There is no female equivalent to ''bachelor''. I reject ''bachelorette'' as being too girly. It's self-conscious. It feels like we're apologising for ourselves by being cutesy about it. So I argue for a reclamation of ''spinster'', mostly because spinsters are not going anywhere. In fact, they're growing in number.
Societies across the globe, as they develop and educate their women, have increasingly large spinster populations. And like it or not, a country's spinster count is a measure of its development. The more educated a society, the more sole females it has. Let's call it the spinster-o-meter, and put it down a social indicator, along with GDP and rates of child mortality.
The New York Times this week reported that Iran, one of the world's most repressive Islamic states, is home to increasing numbers of solo women. Ten years ago this was almost unheard of, but now it's commonplace. Young un-married women are flocking to the cities and setting up in apartments of their own. Sure, they may wear wedding bands to stave off awkward questions, but they're still doing it.
They're doing it because they can, and given the freedom to choose, it's what they would prefer. It is a particularly significant trend for a society which places the utmost moral, religious and social importance on marriage for women, and where single women still face persecution. The Iranian state's mistake, of course, was promoting university education for its citizens.
According to the NYT, women account for nearly 60 per cent of the country's university enrollments.
Once women have their sights raised and their incomes elevated, marriage becomes far less appealing. When they no longer need to marry for financial protection, women will seek alternative reasons to tie the knot, and they won't always find them.
This is a universal trend - it happened in the West following the feminist revolution of the '70s, and the liberalisation of divorce laws. It's happened in Japan, where marriage and birth rates are in catastrophic decline , and now it's happening in the Middle East. Some social conservatives argue that these trends - female liberation and the relaxation of divorce law - corrode marriage and therefore society.

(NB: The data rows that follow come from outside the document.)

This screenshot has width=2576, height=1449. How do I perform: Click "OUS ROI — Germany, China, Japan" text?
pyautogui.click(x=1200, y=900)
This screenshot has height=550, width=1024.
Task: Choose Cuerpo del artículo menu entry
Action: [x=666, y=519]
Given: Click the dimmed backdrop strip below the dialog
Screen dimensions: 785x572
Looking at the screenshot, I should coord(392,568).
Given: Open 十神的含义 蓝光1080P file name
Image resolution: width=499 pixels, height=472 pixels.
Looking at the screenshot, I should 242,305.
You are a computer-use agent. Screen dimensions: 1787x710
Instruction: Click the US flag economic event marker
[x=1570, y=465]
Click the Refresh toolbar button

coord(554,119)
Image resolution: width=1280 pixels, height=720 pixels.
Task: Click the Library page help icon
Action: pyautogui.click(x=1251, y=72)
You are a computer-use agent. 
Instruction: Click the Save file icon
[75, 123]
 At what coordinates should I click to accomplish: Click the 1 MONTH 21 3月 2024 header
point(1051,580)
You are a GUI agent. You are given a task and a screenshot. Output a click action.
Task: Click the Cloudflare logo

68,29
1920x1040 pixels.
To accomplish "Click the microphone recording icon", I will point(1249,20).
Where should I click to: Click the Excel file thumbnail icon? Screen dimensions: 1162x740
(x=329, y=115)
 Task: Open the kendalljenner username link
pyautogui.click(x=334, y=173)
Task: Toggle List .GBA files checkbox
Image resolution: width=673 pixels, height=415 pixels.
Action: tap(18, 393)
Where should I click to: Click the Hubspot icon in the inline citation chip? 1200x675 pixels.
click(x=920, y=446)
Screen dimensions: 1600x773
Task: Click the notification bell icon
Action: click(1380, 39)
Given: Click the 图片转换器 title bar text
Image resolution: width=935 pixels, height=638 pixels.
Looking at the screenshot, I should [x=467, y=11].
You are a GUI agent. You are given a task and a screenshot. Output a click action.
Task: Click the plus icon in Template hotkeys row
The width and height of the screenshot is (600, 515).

I think it's more that they have exposed marriage as being un-useful to a growing number of women who, given the (educated) choice, opt out of wedlock. Education begets freedom, and the flipside of freedom is infinite choice.
Or as the British writer Jeanette Winterson's (evil) mother once told her: ''The trouble with a book is that you never know what's in it until it's too late.''
Of course, we don't want a society made up of too many spinsters. Families are still the most important social unit, they are the optimal environments for raising children, and they provide the love and support we all need to thrive. Societies with a surplus of young, unmarried men experience elevated rates of crime and social unrest. Coupling, marriage and families are beneficial to the greater good.
But until society - Iranian and Australian - catches up with the cascade of consequences unleashed by educating women, there will be large populations of spinsters. As one of my favourite female cumudgeons, the American writer Florence King, once wrote: "He travels fastest who travels alone, and that goes double for she. Real feminism is spinsterhood."